Re: [PATCH 3/3] tpm: make locality request return value consistent

From: Alexander Steffen
Date: Tue Feb 20 2024 - 13:59:41 EST


On 19.02.2024 21:29, Daniel P. Smith wrote:
On 2/1/24 17:49, Jarkko Sakkinen wrote:
On Wed Jan 31, 2024 at 7:08 PM EET, Daniel P. Smith wrote:
The function tpm_tis_request_locality() is expected to return the locality
value that was requested, or a negative error code upon failure. If it is called
while locality_count of struct tis_data is non-zero, no actual locality request
will be sent. Because the ret variable is initially set to 0, the
locality_count will still get increased, and the function will return 0. For a
caller, this would indicate that locality 0 was successfully requested and not
the state changes just mentioned.

Additionally, the function __tpm_tis_request_locality() provides inconsistent
error codes. It will provide either a failed IO write or a -1 should it have
timed out waiting for locality request to succeed.

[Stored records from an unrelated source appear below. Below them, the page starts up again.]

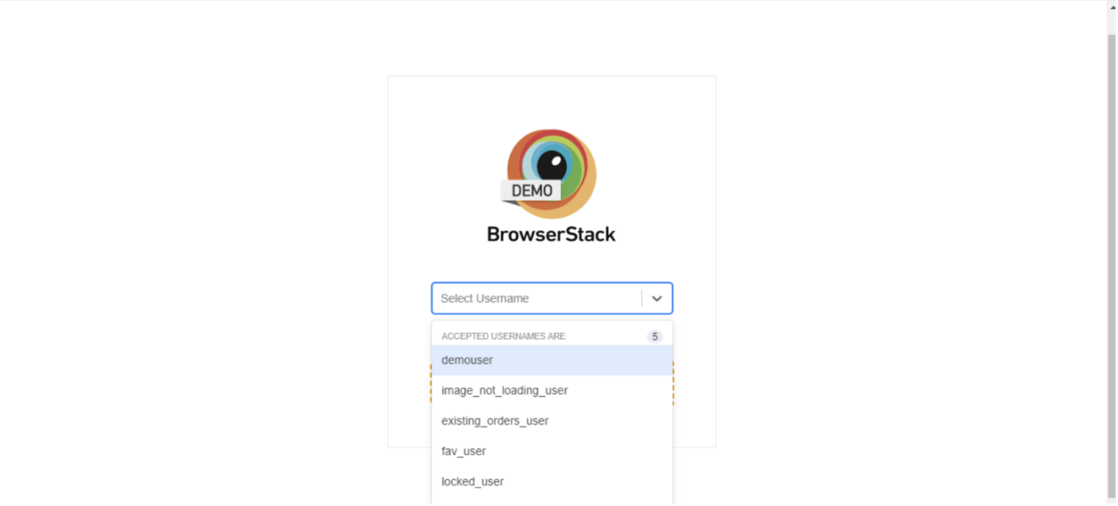Click the ACCEPTED USERNAMES ARE heading
The image size is (1118, 506).
tap(503, 336)
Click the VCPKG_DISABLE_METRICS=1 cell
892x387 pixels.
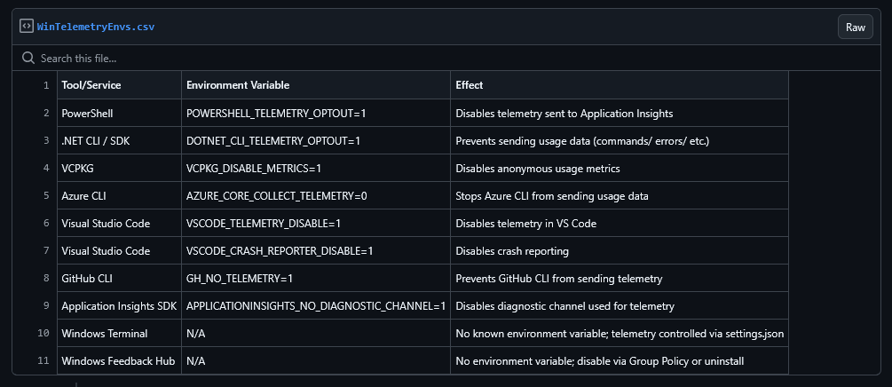pyautogui.click(x=254, y=169)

This commit changes __tpm_tis_request_locality() to return valid negative error
codes to reflect the reason it fails. It then adjusts the return value check in
tpm_tis_request_locality() to check for a non-negative return value before
incrementing locality_cout. In addition, the initial value of the ret value is
set to a negative error to ensure the check does not pass if
__tpm_tis_request_locality() is not called.

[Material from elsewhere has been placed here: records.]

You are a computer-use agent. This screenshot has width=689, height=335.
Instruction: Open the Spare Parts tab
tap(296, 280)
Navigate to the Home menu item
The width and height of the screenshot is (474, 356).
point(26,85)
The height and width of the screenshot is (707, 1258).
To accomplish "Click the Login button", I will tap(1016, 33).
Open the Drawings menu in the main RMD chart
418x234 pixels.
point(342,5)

This is way way too abtract explanation and since I don't honestly
understand what I'm reading, the code changes look bunch of arbitrary
changes with no sound logic as a whole.

In more simpler terms, the interface is inconsistent with its return
values. To be specific, here are the sources for the possible values
tpm_tis_request_locality() will return:
1. 0 - 4: _tpm_tis_request_locality() was able to set the locality
2. 0: a locality already open, no locality request made
3. -1: if timeout happens in __tpm_tis_request_locality()
4. -EINVAL: unlikely, return by IO write for incorrect sized write

As can easily be seen, tpm_tis_request_locality() will return 0 for both
a successful(1) and non-successful request(2). And to be explicit for
(2), if tpm_tis_request_locality is called for a non-zero locality and
the locality counter is not zero, it will return 0. Thus, making the
value 0 reflect as success when locality 0 is successfully requested and
as failure when a locality is requested with a locality already open.

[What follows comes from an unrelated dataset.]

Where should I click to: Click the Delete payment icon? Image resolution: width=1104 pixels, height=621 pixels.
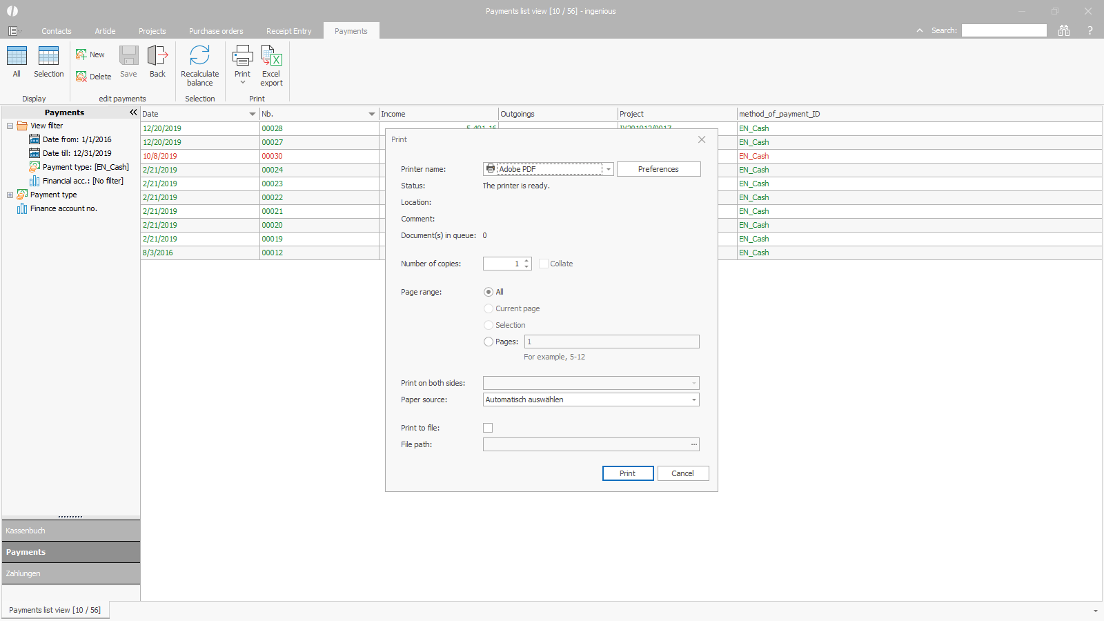(81, 77)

There is a potential problem here, but I think it is slightly different from what you describe: Currently, the kernel uses only locality 0, so case 1 and 2 are indistinguishable for the caller. Getting a return value of 0 simply means that the requested locality is now active. The callers don't care whether it had already been active before or not, so it is not a problem that the callers cannot distinguish case 1 and 2, and a return value of 0 always indicates "success".

It might only become a problem once you make the kernel use localities != 0. Then a caller can get either 0 as the return value (if the locality was already active before) or the requested locality, and both values mean "success". In practice, this shouldn't cause any problems as far as I can tell, because all existing callers either check only for failures (negative return values), e.g. https://git.kernel.org/pub/scm/linux/kernel/git/torvalds/linux.git/tree/drivers/char/tpm/tpm_tis_core.c?h=v6.8-rc5#n1214, or explicitly request locality 0 and check for a return value of 0, e.g. https://git.kernel.org/pub/scm/linux/kernel/git/torvalds/linux.git/tree/drivers/char/tpm/tpm_tis_core.c?h=v6.8-rc5#n750. There is no caller that would be confused by case 2 because it requests an arbitrary locality and always expects that locality to be returned in order to indiciate "success".

Still, such an inconsistency is not nice and should be fixed, but if I read your patch correctly, this is not what it does: In tpm_tis_request_locality(), you initialize ret with -EBUSY. For locality_count != 0, you never assign to ret again and therefore return -EBUSY, even though the locality is active and can be used. The correct fix would be to initialize ret with l, so that no error is returned in such cases.

As for failures, correct me if I am wrong, but if a function is
returning negative error codes, it should not be using a hard coded -1
as a generic error code. As I note, it is unlikely for the -EINVAL to be
delivered, but the code path is still available should something in the
future change the backing call logic.

After this change, the possible return values for
tpm_tis_request_locality() become:
1. 0 - 4: the locality that was successfully requested
2. -EBUSY: tpm busy, unable to request locality
3. -EINVAL: invalid parameter

With this more consistent interface, I updated the return value checks
at the call sites to check for negative error as the means to catch
failures.

v/r,
dps